Quando la porta si chiuse alle spalle di quell’uomo, Min emise un lungo sospiro.
«Non ha senso perdere tempo, e non c’è tempo da perdere» mormorò Rand. Inginocchiandosi davanti a lei, prese la corona e la infilò nella saccoccia insieme agli altri oggetti. «Min, pensavo di essere io il branco di segugi e di dare la caccia ai lupi uno dopo l’altro, ma a quanto pare sono il lupo.»
«Che tu sia folgorato» sospirò lei. Avvinghiandosi con entrambe le mani ai suoi capelli, lo guardò dritto negli occhi. Ora azzurri, ora grigi, il cielo del mattino all’alba. E asciutti. «Puoi piangere, Rand al’Thor. Non diventi più debole se piangi!»
«Non ho tempo neanche per le lacrime, Min» disse lui con delicatezza.
«A volte i segugi prendono il lupo e se ne pentono. A volte il lupo gli si rivolta contro, o tende un’imboscata. Ma prima, il lupo deve fuggire.»
«Dove andiamo?» chiese Min. Non lasciò i capelli. Non l’avrebbe mai lasciato andare. Mai.
30
Inizi
Tenendosi chiuso con una mano il mantello foderato di pelliccia, Perrin lasciava che fosse Resistenza a decidere l’andatura. Il sole di metà mattino non dava alcun tepore, e la neve piena di solchi sulla strada che portava ad Abila rendeva complicato il viaggio. Lui e la sua decina di compagni dividevano il cammino con appena due carri traballanti tirati da buoi e una manciata di contadini in semplici abiti di lana.
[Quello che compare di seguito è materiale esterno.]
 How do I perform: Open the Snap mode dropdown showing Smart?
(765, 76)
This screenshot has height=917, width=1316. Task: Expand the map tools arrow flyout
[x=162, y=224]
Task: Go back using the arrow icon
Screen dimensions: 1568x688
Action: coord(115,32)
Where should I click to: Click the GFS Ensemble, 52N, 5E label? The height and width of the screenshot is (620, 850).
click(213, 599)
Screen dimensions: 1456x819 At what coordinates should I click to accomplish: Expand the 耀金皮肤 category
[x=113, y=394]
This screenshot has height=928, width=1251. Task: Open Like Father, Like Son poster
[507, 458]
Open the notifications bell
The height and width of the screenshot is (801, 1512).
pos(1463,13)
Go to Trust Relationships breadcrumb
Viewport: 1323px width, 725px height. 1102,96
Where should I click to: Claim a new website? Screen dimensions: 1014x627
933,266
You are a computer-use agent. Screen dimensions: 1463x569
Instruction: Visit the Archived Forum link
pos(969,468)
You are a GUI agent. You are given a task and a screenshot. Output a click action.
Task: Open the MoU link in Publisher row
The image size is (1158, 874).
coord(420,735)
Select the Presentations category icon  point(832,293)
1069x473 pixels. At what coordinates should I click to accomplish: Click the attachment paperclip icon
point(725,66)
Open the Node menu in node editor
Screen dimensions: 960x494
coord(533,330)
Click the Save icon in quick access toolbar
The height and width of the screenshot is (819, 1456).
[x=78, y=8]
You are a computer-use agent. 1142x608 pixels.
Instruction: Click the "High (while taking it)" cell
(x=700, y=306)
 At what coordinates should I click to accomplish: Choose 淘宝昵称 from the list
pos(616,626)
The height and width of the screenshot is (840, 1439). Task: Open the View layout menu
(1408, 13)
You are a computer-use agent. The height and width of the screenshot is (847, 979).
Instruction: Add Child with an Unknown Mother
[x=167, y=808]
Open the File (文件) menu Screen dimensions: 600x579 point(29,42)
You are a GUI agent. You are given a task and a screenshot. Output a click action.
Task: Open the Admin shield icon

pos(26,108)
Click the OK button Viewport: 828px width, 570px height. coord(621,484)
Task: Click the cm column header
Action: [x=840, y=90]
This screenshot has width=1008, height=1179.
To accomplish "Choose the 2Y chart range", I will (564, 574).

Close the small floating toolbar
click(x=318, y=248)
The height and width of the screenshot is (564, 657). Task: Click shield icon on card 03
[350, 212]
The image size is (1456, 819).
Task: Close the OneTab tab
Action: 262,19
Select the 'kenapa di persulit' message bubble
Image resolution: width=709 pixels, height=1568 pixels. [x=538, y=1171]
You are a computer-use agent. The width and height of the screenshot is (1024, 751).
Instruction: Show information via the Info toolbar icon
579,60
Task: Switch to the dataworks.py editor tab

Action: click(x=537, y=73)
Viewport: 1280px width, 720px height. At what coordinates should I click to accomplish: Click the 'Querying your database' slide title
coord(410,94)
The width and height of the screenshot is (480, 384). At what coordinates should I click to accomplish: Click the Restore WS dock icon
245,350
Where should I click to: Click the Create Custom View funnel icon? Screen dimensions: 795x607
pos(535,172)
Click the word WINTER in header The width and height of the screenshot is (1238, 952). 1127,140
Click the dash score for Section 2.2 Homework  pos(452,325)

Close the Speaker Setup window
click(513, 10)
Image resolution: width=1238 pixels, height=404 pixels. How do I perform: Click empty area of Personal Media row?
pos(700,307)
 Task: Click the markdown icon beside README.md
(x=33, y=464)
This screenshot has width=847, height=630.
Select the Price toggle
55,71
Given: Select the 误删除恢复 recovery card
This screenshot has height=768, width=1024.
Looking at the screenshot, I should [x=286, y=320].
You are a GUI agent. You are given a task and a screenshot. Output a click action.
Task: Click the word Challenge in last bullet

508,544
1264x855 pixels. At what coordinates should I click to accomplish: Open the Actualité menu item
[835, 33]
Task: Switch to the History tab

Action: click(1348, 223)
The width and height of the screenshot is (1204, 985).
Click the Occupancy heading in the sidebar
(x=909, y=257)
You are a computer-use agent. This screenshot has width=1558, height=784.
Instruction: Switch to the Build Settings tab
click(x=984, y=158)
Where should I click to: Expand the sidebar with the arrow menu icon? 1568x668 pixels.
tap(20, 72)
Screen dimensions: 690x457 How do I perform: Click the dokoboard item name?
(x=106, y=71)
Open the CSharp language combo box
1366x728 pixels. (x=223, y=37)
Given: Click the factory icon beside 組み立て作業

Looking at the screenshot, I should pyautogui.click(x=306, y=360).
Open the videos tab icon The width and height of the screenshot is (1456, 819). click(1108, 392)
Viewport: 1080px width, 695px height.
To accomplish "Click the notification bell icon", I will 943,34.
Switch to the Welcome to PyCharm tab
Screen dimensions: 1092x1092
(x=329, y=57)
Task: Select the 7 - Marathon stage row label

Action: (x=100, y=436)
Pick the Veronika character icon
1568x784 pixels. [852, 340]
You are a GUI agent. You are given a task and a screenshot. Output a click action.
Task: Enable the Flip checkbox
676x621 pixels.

Arrancavano tutti a testa bassa, stringendosi il cappello o la cuffia ogni volta che il vento soffiava più forte ma per il resto concentrati sul terreno sotto le loro scarpe.
Dietro di lui, sentì Neald fare una battuta sconcia ad alta voce; Grady reagì con un grugnito, e Balwer tirando stizzosamente su con il naso. Nessuno di quei tre sembrava influenzato in alcun modo da ciò che avevano visto o sentito negli ultimi mesi dopo aver varcato il confine dell’Amadicia, né si preoccupavano per ciò che li aspettava. Edarra stava riprendendo duramente Masuri che si era lasciata scivolare via il cappuccio. Edarra e Carelle portavano entrambe lo scialle avvolto intorno alla testa e alle spalle oltre al mantello, ma anche dopo aver accettato la necessità di andare a cavallo si erano rifiutate di cambiarsi quelle gonne pesanti, così le gambe infilate nelle calze scure erano scoperte fin sopra al ginocchio. Il freddo non sembrava infastidirle minimamente, solo la stranezza della neve le turbava.
Carelle cominciò ad avvertire con voce sommessa Seonid su cosa sarebbe successo se non si teneva il volto ben nascosto.
Ovviamente, se Seonid avesse lasciato vedere troppo presto il suo volto, una dose di cinghiate sarebbe stato l’ultimo dei suoi problemi, come lei e la Sapiente ben sapevano. Perrin non aveva bisogno di girarsi indietro per scoprire che i tre Custodi delle sorelle, in fondo al gruppo e vestiti con normali mantelli, erano pronti a estrarre le spade da un momento all’altro per farsi strada a suon di fendenti. E quello era il loro stato d’animo sin da quando all’alba erano partiti dall’accampamento. Lui stesso passò un pollice coperto dal guanto lungo l’ascia che gli penzolava dalla cintura, poi richiuse il mantello prima che una raffica improvvisa lo facesse sventolare.
Se quella loro spedizione andava per il verso sbagliato, forse i Custodi si sarebbero ritrovati ad aver ragione.
A sinistra, vicino a dove la strada attraversava un ponte di legno su un torrente ghiacciato che piegava lungo il confine della città, dei tronchi carbonizzati sporgevano dalla neve in cima a una grande piattaforma quadrata fatta di pietra, con macerie ammassate intorno alla base. Lento a proclamare la sua lealtà al Drago Rinato, il lord del posto era stato fortunato a cavarsela solo con qualche frustata e con la confisca di ogni suo bene. Un gruppo di uomini fermi presso il ponte seguì l’arrivo del gruppo a cavallo.